Zoom on: Fixed-price land sales in Wallonia

Key features:

  • Fixing prices and defining allocation criteria when selling public land

  • A legal, yet seldom used, way to sell responsibly

The Walloon regional authorities (French-speaking part of Belgium) attributed funding to Terre-en-Vue to support public landowners – who own about 10% of the Walloon agricultural surface – in (re)making their land available to young farmers for sustainable and nourishing agriculture. The objective is to ensure that these landowners keep their land for rental.

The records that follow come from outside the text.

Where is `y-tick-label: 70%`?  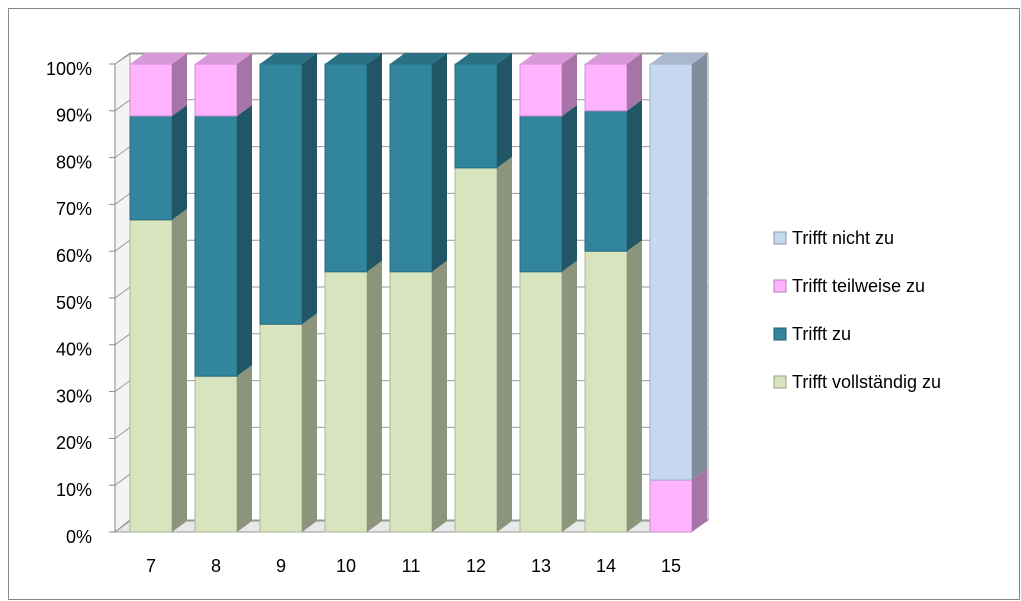
y-tick-label: 70% is located at coordinates (74, 209).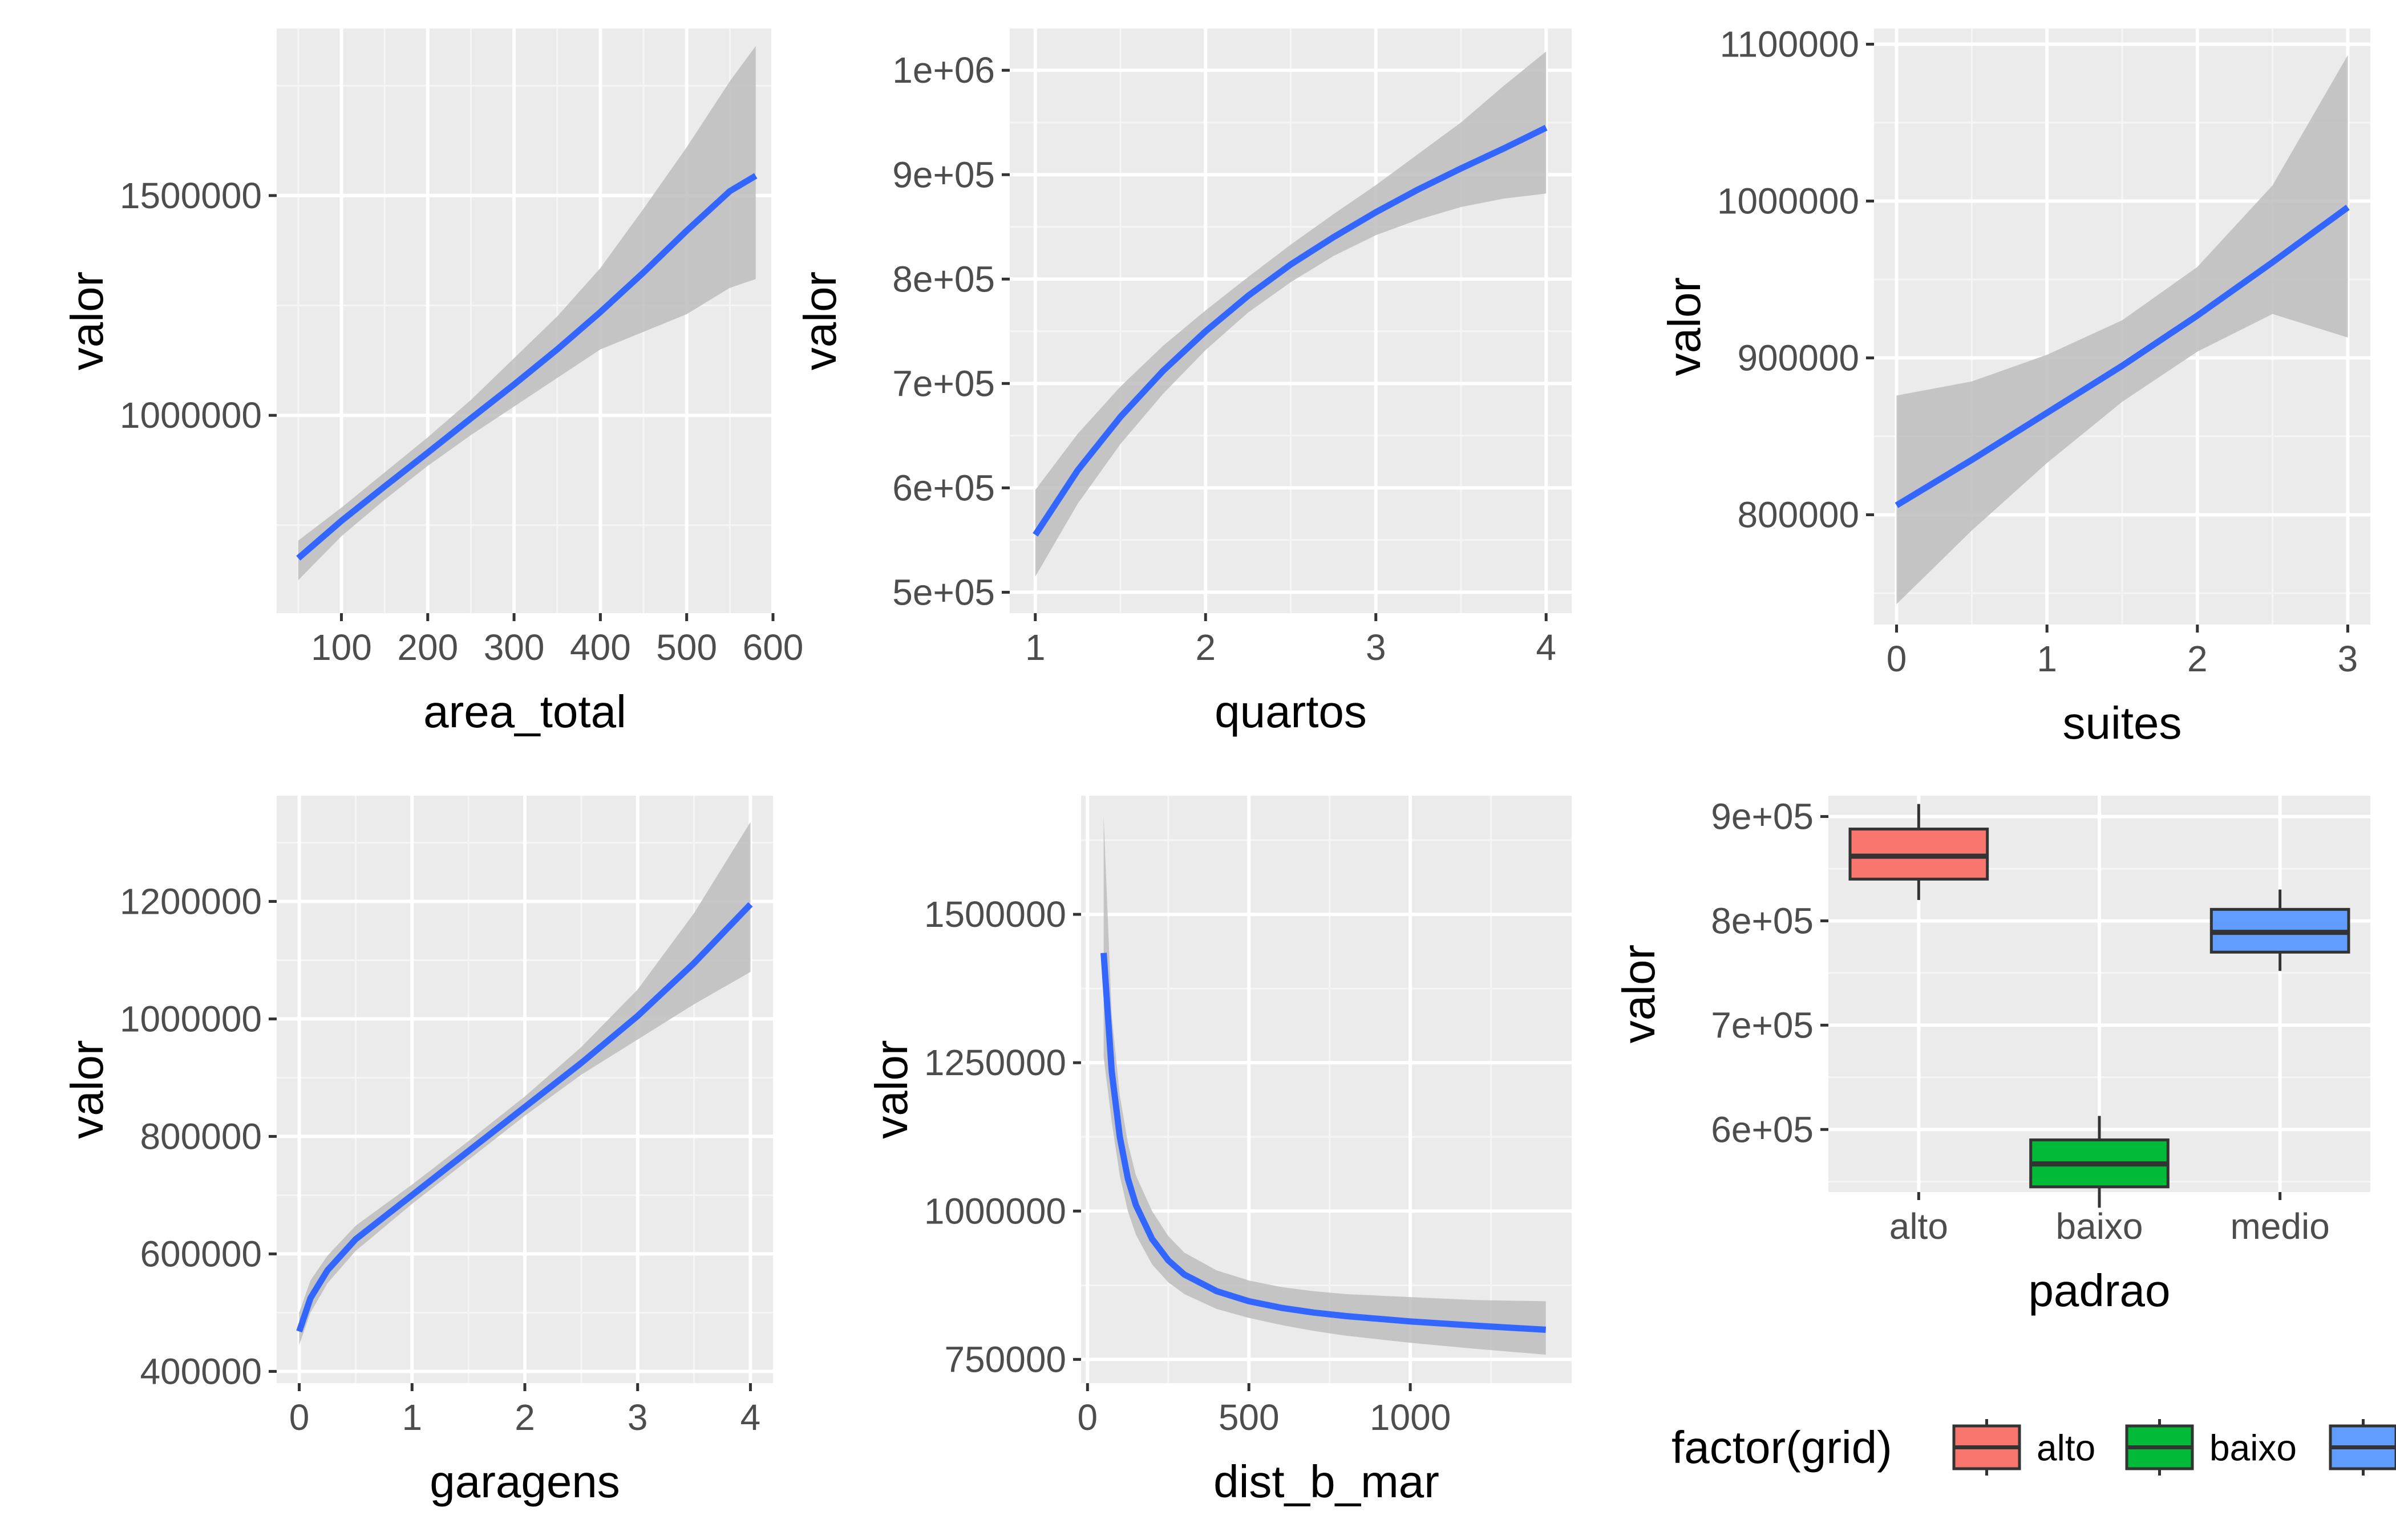 This screenshot has height=1540, width=2396. Describe the element at coordinates (1918, 1227) in the screenshot. I see `x-tick-label: alto` at that location. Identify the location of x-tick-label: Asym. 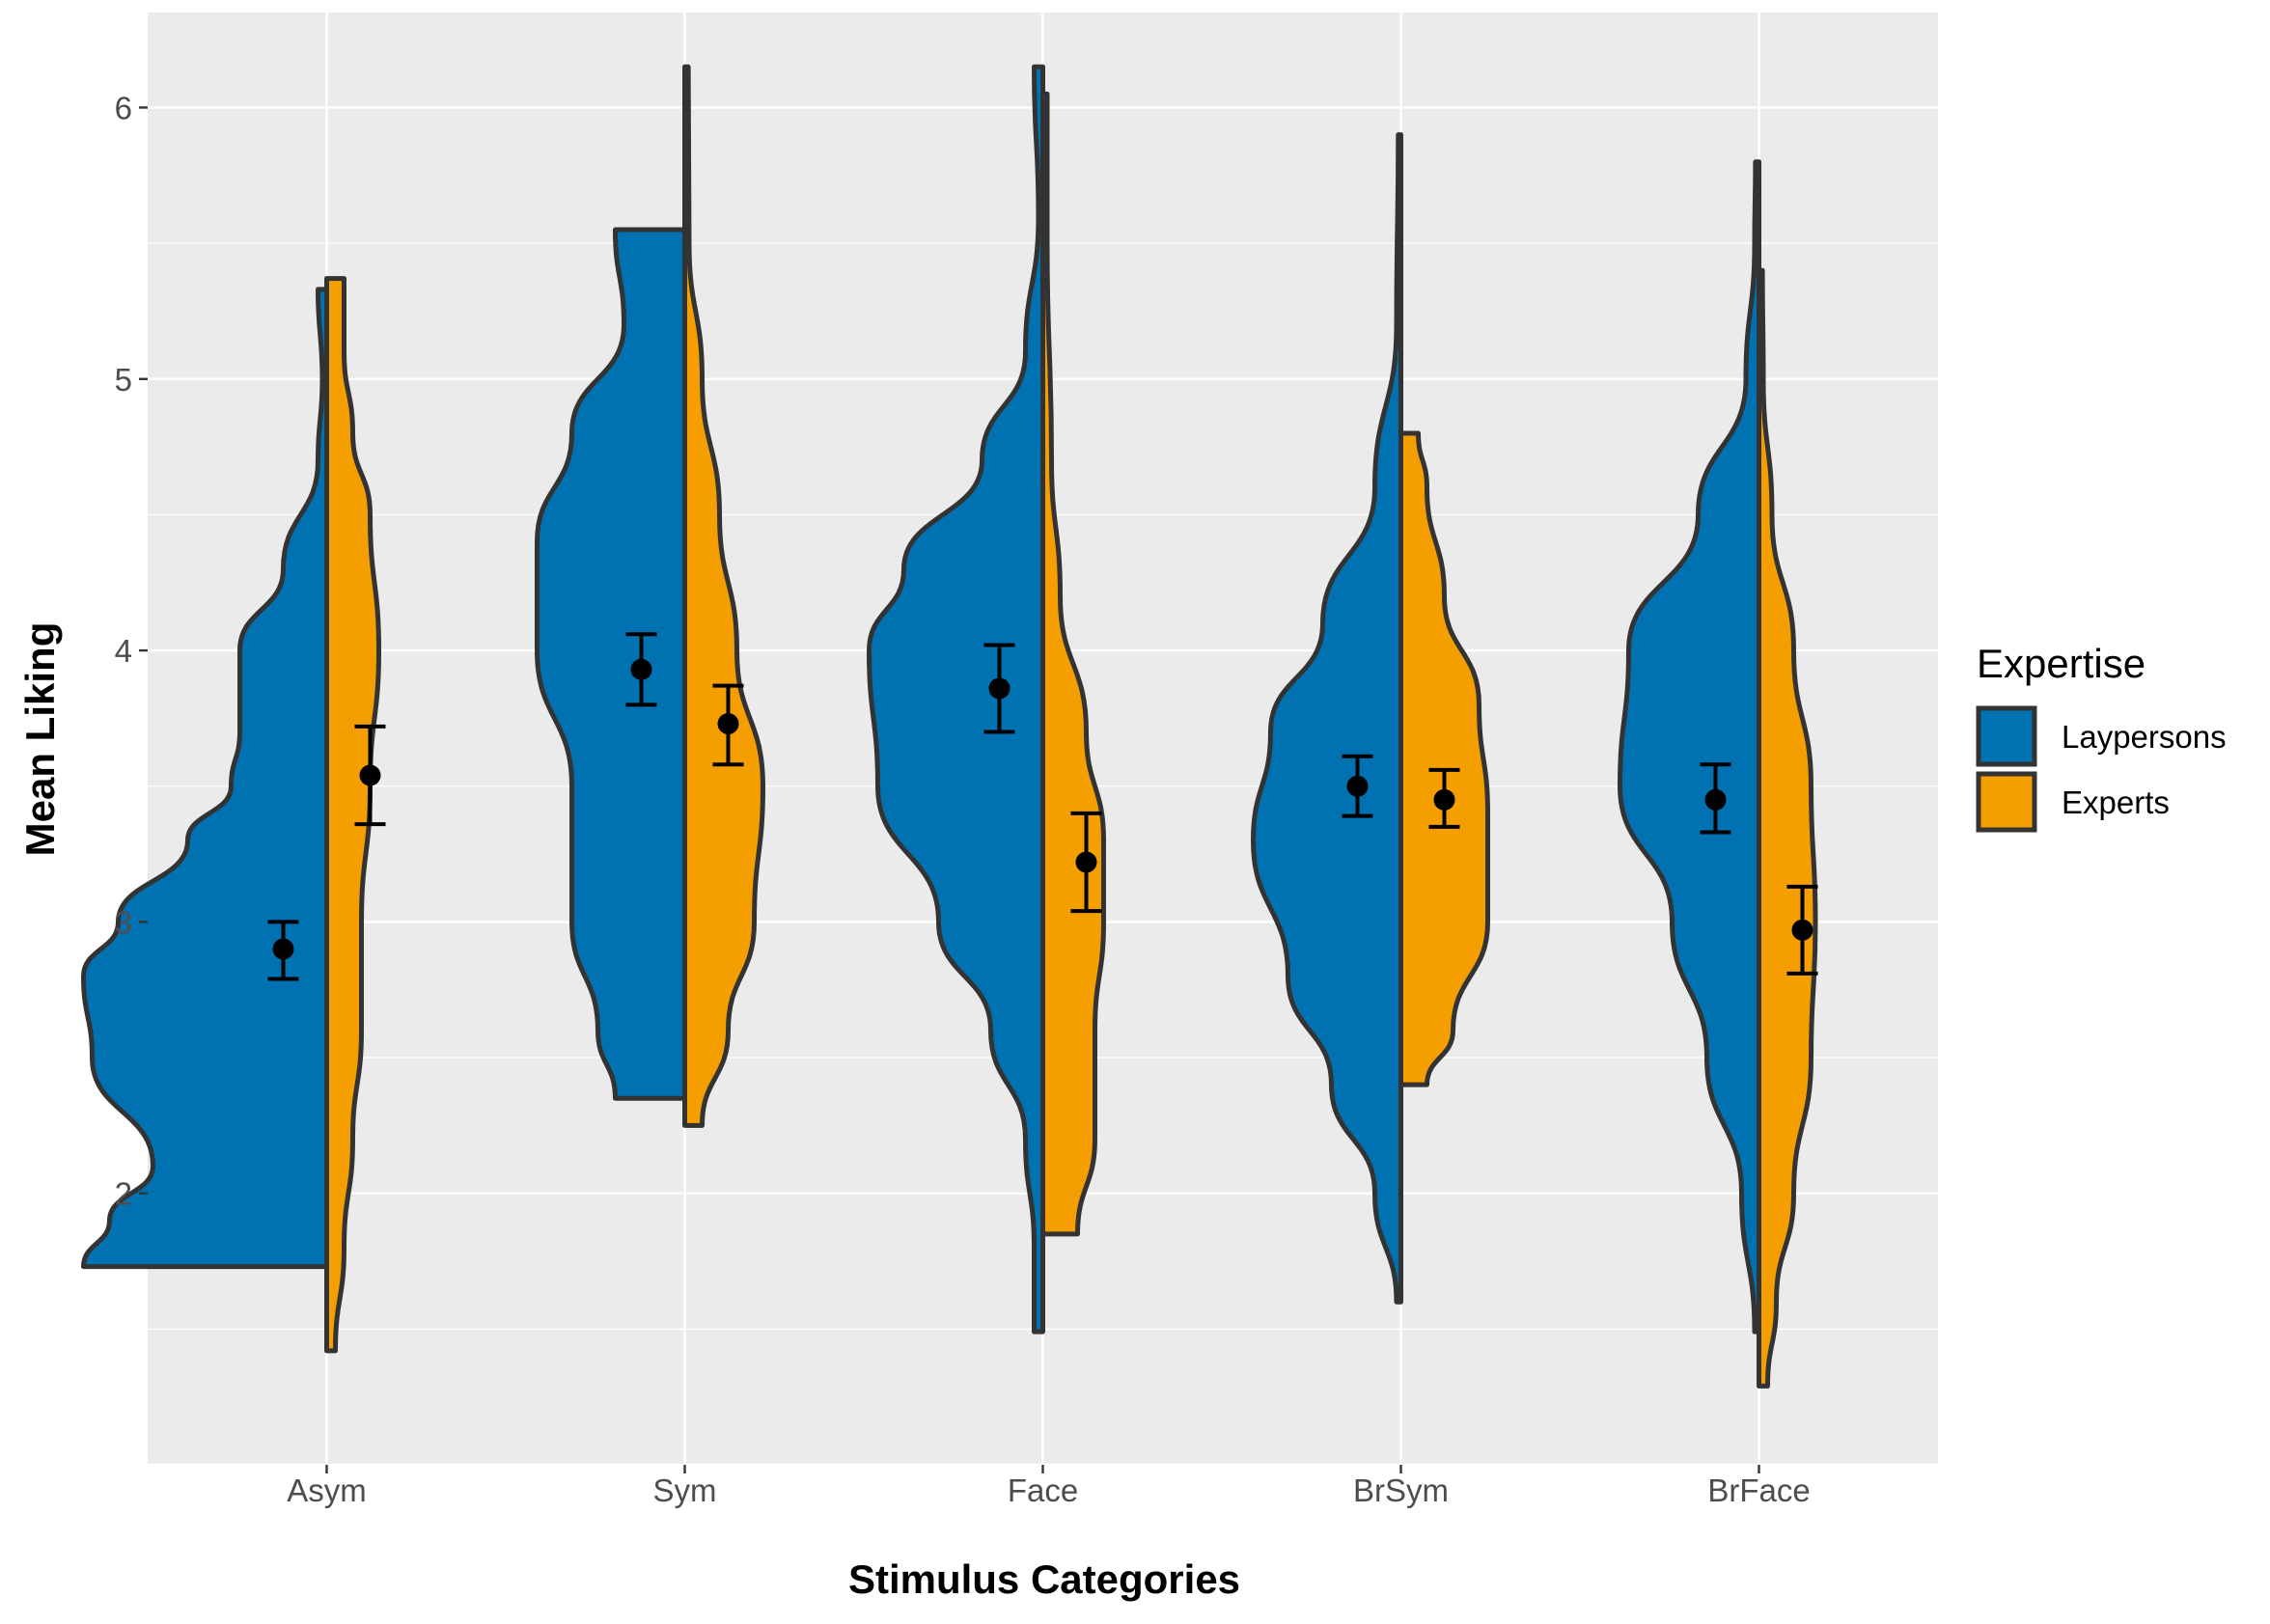
(327, 1490).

Nevertheless, in the context of various recent crises (covid, floods, energy...) and their impact on public finances, there is a strong temptation for public operators to sell their agricultural land holdings in order to balance their budgets. When the decision to sell is formally taken, Terre-en-Vue tries to ensure that the sale of this land:

1. does not contribute to speculation on agricultural land (there is no regulation relating to the price of land in Wallonia) by determining the sale price and not allocating it to the highest bidder

2. is directed either to other public owners or to farmers entering agriculture or having little land, by defining allocation criteria.

This mechanism, although legal, is not yet used by the public authorities. Terre-en-Vue is building tools to facilitate its implementation, including by working on creating deeds of sale with specific clauses.